What the exercise asks: Copy out everything in the records below from the line containing "You are a GUI" down to the line containing "point(545,50)", keeping both of those lines. Leave the pictures out.

|---|

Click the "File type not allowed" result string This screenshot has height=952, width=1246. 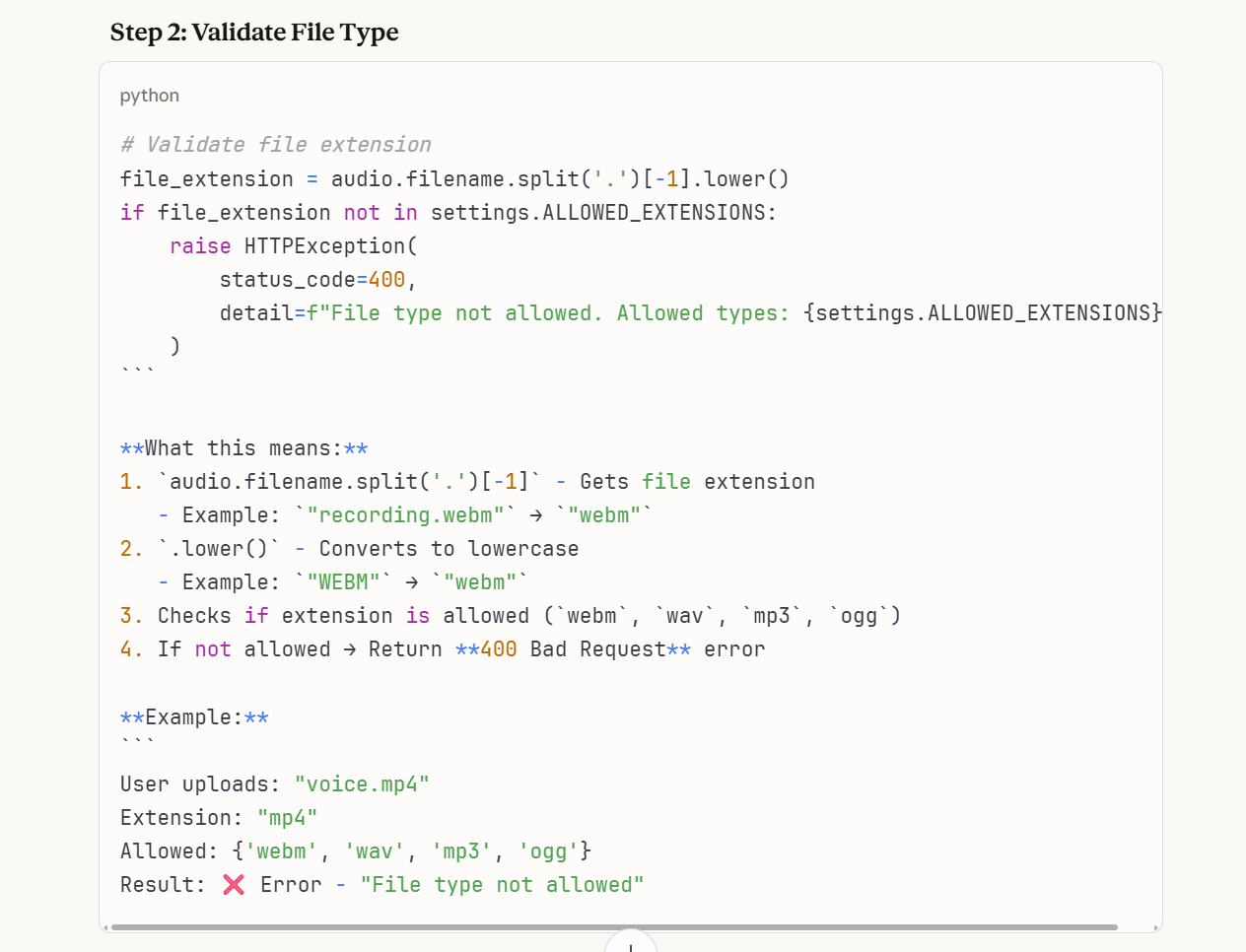(502, 885)
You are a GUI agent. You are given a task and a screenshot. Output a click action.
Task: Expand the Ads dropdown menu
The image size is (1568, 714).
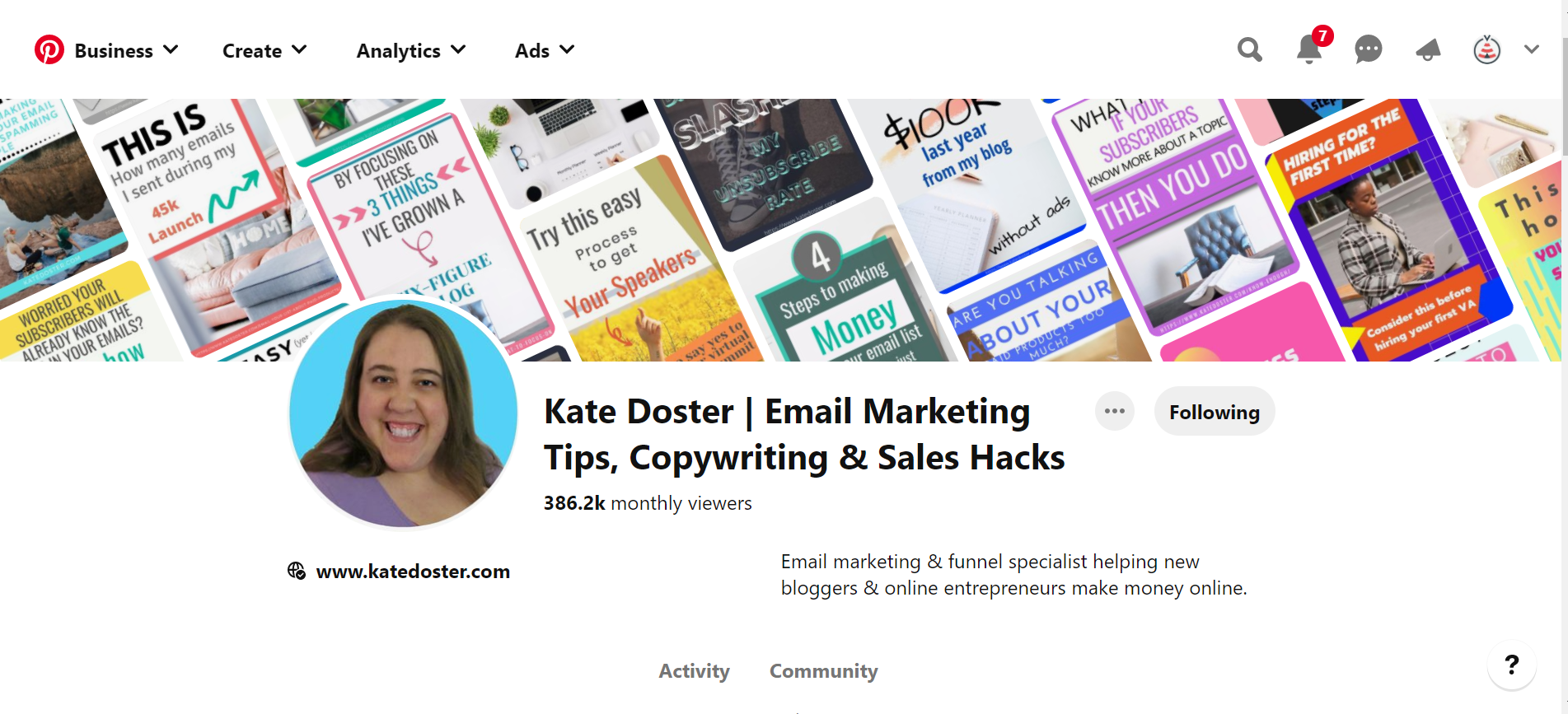point(545,50)
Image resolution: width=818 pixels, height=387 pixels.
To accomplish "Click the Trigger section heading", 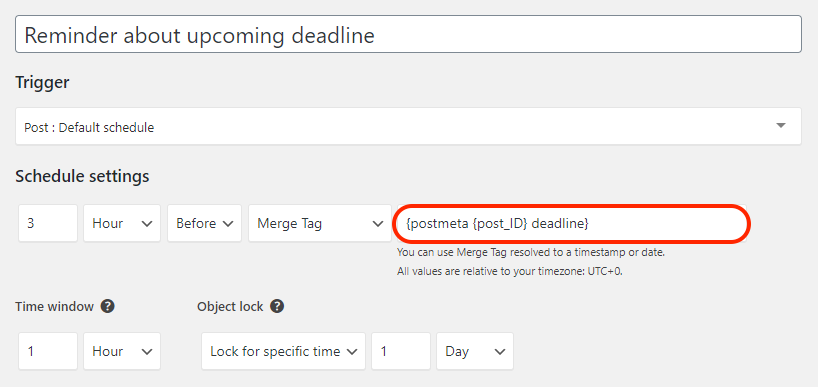I will point(42,82).
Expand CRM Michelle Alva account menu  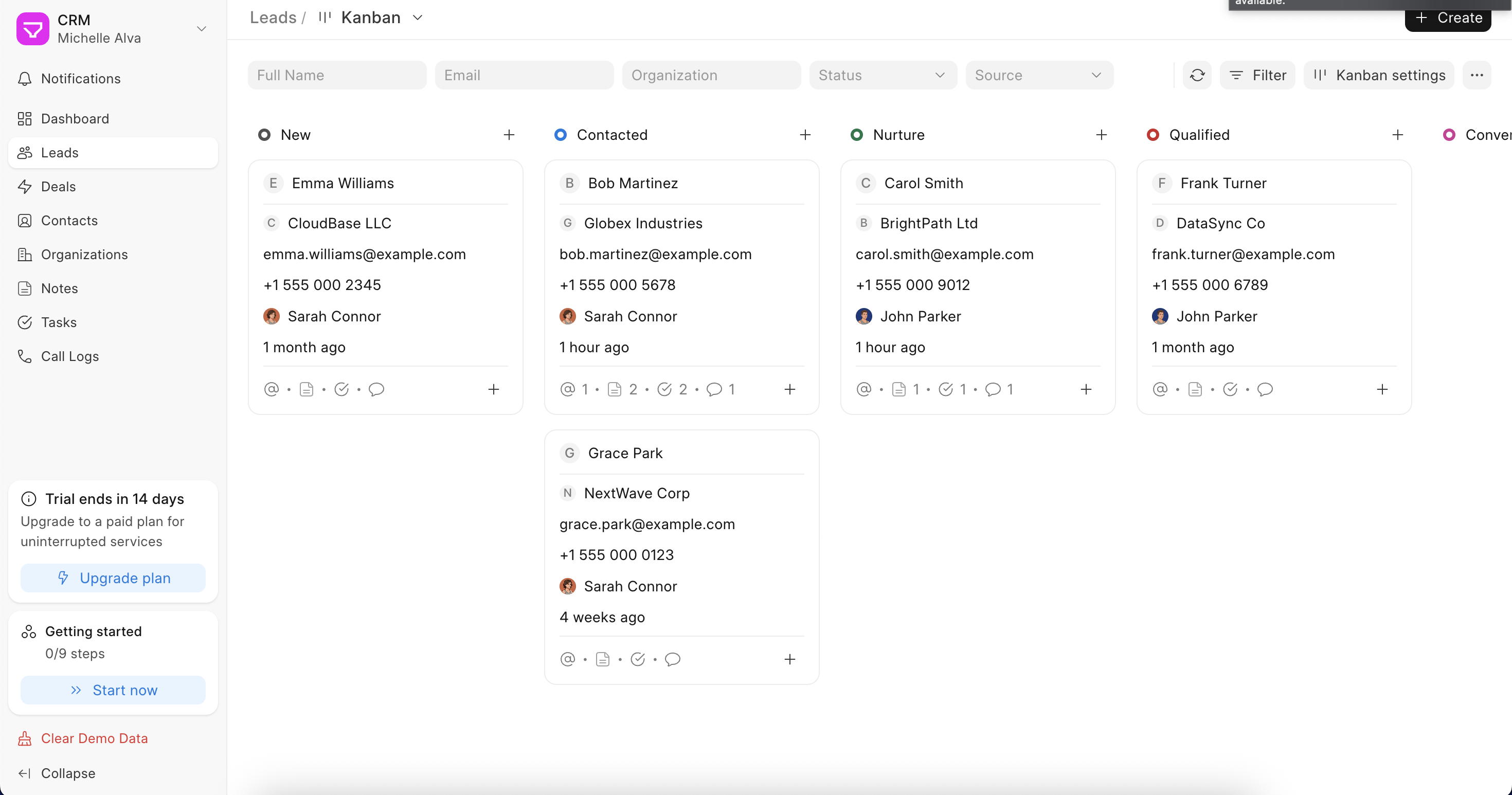click(x=201, y=29)
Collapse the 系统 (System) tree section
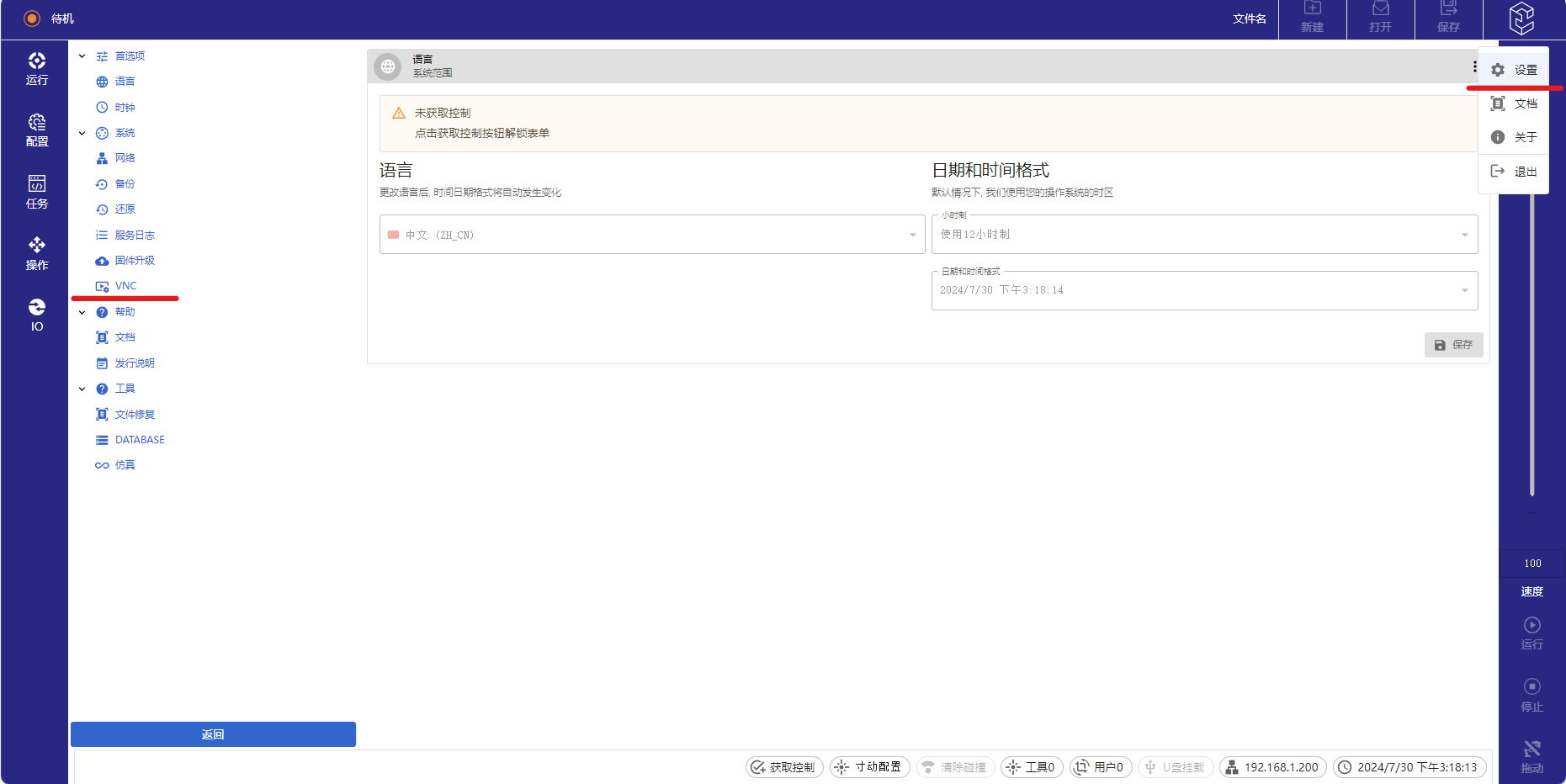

|---|

Written answer:
You are a GUI agent. You are given a task and a screenshot. Output a click action.
Task: Expand the Ads dropdown menu
The image size is (1568, 714).
point(545,50)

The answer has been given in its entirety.